The construction of the road was finished in 1950 and was named "Phet Kasem" on December 10, 1950 in honour Luang Phet Kasemwithisawasdi (Tham Phetkasem), formerly the seventh director deputy general of the State Highways Department. Before that, it had been called "Bangkok–Khlong Phruan Road" (ถนนกรุงเทพ–คลองพรวน). Luang Phet Kasemwithisawasdi was the royal scholar of the State Railway Department (now State Railway of Thailand). He studied civil engineering in England and returned to work for the State Railway Department and then transferred to the State Highways Department. Phet Kasem Road was built during the period when Luang Phet Kasemwithisawasdi was the deputy director general of the State Highways Department. The road was named under the policy of the government of Major General Por Phibunsongkhram who named the road after the chief engineer who supervised the construction and gave the instructions.

== Route ==
Starts at Naowa Chamnian bridge, Bangkok Yai district and goes through the following districts of Bangkok : Phasi Charoen, Bang Khae and Nong Khaem.
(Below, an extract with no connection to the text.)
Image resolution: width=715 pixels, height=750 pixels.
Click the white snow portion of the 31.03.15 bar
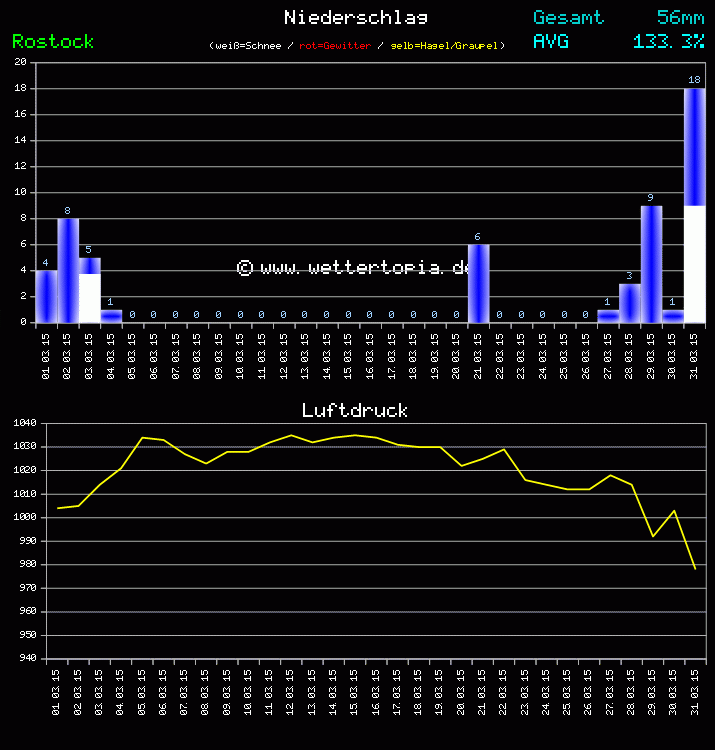point(695,264)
The provinces along the road are Samut Sakhon, Nakhon Pathom, Ratchaburi, Phetchaburi, Prachuap Khiri Khan, Chumphon, Ranong, Phang Nga, Krabi, Trang, Phatthalung and Songkhla. It is linked to the North–South Expressway (NSE) of Malaysia at the Sadao-Bukit Kayu Hitam border.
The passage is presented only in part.